金井宇宙飛行士がJAXAで会見(全文4)ミッション期間中の実験などについて
「インクリメントマネージャ」の役割は?
次のページ。次に、インクリメントマネージャの役割について簡単にご説明させていただきます。一番の大きな目的は、「きぼう」を利用するに当たって、その利用成果の最大化を図ることでございます。そのためにこのようなインクリメントマネージャというポジションは2年ほど前に設定されまして、利用成果最大化のために、考えられることを専任的に実施していくというものでございます。 具体的には、まず目標設定をいたします。担当するインクリメントに対して、重点項目、重要ミッション、優先度の設定を行います。 先ほど金井宇宙飛行士からキーメッセージとして、「健康長寿のヒントは宇宙にある」という金井宇宙飛行士のミッションメッセージがございましたが、インクリメントにつきましても、どういったその利用ミッションを重点的にやるかということで、私のインクリメントに関しましては、ちょっと似てございますが、健康長寿社会の実現に向けた宇宙医学、生命科学研究の重点的推進ということで、宇宙医学と生命科学について重点的に実施していきたいという計画にしてございます。
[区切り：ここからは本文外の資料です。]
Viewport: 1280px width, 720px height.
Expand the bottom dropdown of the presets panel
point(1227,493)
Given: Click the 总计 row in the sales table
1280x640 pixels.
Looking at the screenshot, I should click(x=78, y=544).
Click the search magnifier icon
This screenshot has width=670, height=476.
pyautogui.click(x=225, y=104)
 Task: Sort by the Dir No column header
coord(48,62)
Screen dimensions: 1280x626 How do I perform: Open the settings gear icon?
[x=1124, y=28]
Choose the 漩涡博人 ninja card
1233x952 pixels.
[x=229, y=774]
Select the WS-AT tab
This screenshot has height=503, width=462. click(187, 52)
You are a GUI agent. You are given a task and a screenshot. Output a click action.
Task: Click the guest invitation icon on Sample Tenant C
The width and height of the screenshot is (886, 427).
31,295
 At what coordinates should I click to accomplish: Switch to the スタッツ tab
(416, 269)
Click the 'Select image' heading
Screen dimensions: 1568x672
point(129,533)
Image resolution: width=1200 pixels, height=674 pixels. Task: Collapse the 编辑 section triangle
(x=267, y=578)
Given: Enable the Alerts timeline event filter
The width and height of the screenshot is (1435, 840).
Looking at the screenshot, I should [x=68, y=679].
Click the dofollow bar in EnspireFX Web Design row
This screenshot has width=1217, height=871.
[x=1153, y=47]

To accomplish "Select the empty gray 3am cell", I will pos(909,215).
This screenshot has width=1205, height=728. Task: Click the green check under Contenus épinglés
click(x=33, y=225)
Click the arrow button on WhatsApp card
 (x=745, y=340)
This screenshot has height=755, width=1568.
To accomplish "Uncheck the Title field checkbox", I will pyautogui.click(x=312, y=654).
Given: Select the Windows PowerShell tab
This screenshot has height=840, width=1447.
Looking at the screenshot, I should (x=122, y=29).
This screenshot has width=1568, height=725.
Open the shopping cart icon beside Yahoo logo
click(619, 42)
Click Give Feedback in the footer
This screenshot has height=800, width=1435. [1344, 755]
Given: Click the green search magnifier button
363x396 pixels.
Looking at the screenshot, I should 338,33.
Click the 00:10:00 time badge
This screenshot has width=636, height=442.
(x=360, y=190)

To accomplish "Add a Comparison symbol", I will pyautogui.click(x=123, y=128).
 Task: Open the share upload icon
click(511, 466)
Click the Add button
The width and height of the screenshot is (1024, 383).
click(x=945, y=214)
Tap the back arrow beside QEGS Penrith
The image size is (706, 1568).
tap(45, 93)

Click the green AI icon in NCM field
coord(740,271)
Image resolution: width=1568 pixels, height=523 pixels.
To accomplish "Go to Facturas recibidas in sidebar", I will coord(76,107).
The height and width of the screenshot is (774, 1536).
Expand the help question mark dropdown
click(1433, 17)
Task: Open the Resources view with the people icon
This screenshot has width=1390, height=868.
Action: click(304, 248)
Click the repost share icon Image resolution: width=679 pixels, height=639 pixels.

それに併せて、重要ミッション優先度も設定してございます。
対NASAなど含め計画に必要な調整行う
次に利用運用の計画の履行でございますが、対NASA調整を含めまして、利用計画に必要な調整を行うというものでございまして、例えば私の例でございますが、先週、実は私、アメリカのヒューストンにあります、NASAのジョンソン宇宙センターに1週間、出張にまいりました。NASAのジョンソン宇宙センターの国際宇宙ステーションプログラムというのは、国際宇宙ステーションの総元締めのようなところでありまして、NASAの国際宇宙ステーションプログラムマネージャーを頂点としまして、その下にいくつもオフィスがございます。 そのオフィスの担当分野に、分野ごとにオフィスがございますから、そのオフィスの責任者の方々に個別に会って、ミーティングをしまして、先ほど申し上げましたJAXAとしての、担当インクリメントの中で、どういったミッションを重点的に行うかというあらましを説明して、NASAからの協力を求めたり、あるいはその挙動を、運用を利用していくに当たって、事前にいくつか課題を抽出してございますので、その課題解決に向けてその方向性を調整してきたという、そういった仕事もしてございます。 また、そういった利用運用計画の履行にかかりまして、いくつかリスクが事前に見えていたりしますので、そういったリスクを把握して、運用管制チームであるとか、開発チームであるとか、あと利用ミッション等のチームと協力して、リスク回避等の検討、処置を行うのも重要な仕事でございます。 こういったインクリメントマネージャに必要とされる要件としては、こちらに示してございますが、マネジメントスキル、テクニカルスキル、ヒューマンスキル、あと英語交渉力等ございますが、一応こういった要件を満たすような、ある程度、経験を積んできた者が任命されるということになってございます。 で、インクリメントマネージャ指名による新展開でございますが、先ほど申し上げましたとおり、2年ほど前からこういった制度を始めてございます。その任命されたインクリメントマネージャが、担当インクリメントに関して目標設定、重点ミッションを設定した運用を開始してございます。